Landfill Powers Ethanol Plant

Cindy Zimmerman

The Sioux Falls Landfill is now providing methane gas to help power the daily operations of POET’s 105 million gallon per year ethanol plant in Chancellor, South Dakota.

POET CEO Jeff Broin joined representatives from the City of Sioux Falls and the Landfill Methane Outreach Program (LMOP) of the U.S. Environmental Protection Agency (EPA) for a ribbon cutting ceremony at the Sioux Falls Landfill on Friday.

Among those on hand for the event was LMOP program manager Swarupa Ganguli with the EPA, who explained that the program is a voluntary partnership that promotes the use of landfill gas as an energy source. “This is one of three projects in the country where landfill gas is used in the production of ethanol and the first in the state of South Dakota,” said Ganguli. “The annual environmental benefits from using this gas for power is equal to removing emissions from more than 27,000 passenger vehicles, removing carbon dioxide emissions from more than 344,000 barrels of oil or sequestering carbon with nearly 34,000 acres of pine or fir forests.

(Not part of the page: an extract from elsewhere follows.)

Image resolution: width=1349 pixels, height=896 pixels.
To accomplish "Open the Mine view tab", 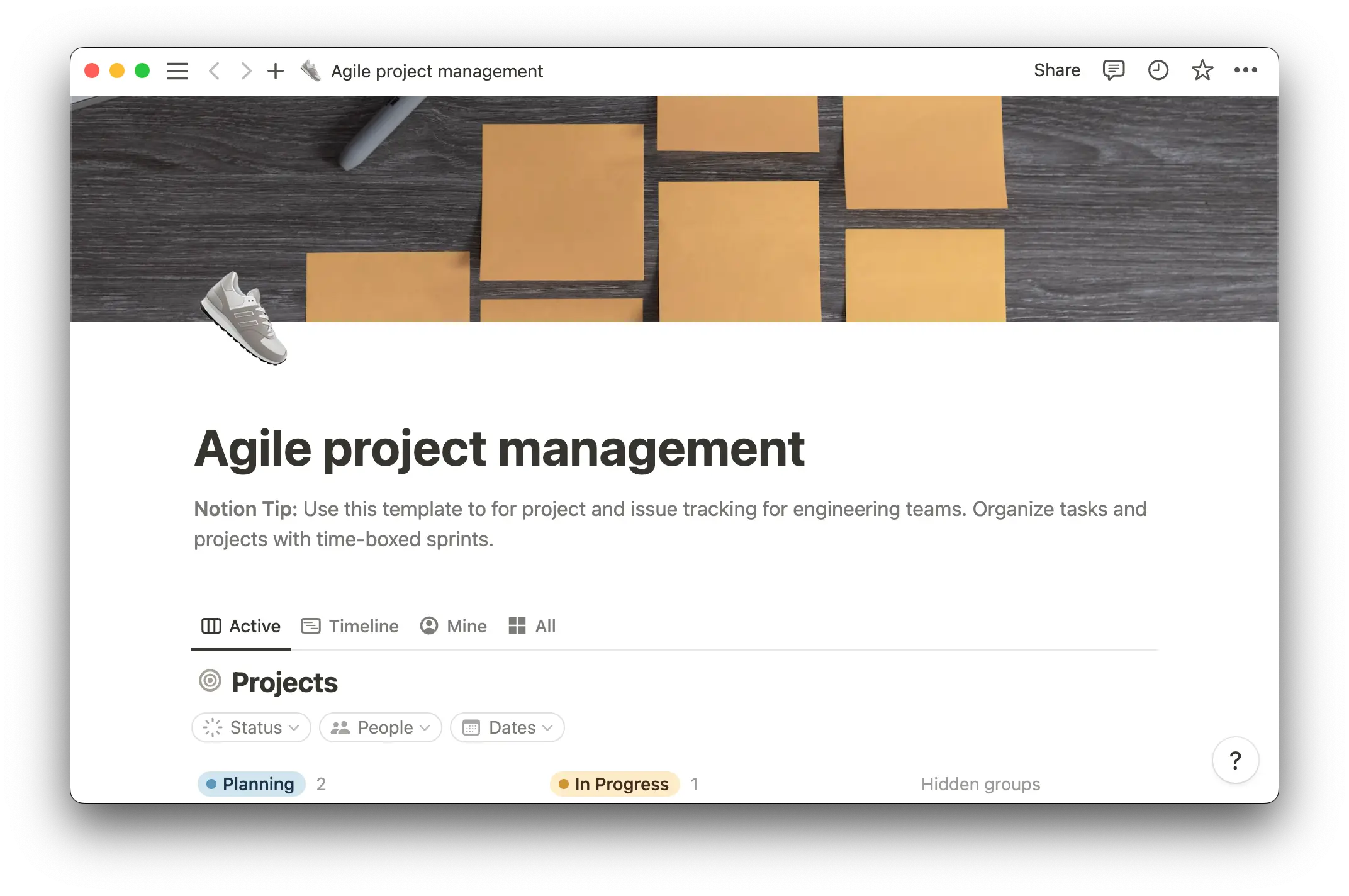I will (453, 626).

The 10-mile, low-pressure pipeline from the Sioux Falls Regional Sanitary Landfill began supplying methane to the plant at the end of February, ahead of the expected completion date. The POET plant will utilize the landfill gas in a wood waste-fuel boiler to generate process steam. Combined, the two alternative energy sources will initially offset up to 90 percent of the plant’s process steam needs currently met using natural gas and has the potential to replace 90 percent of the plant’s total energy needs (combined with waste wood) over time.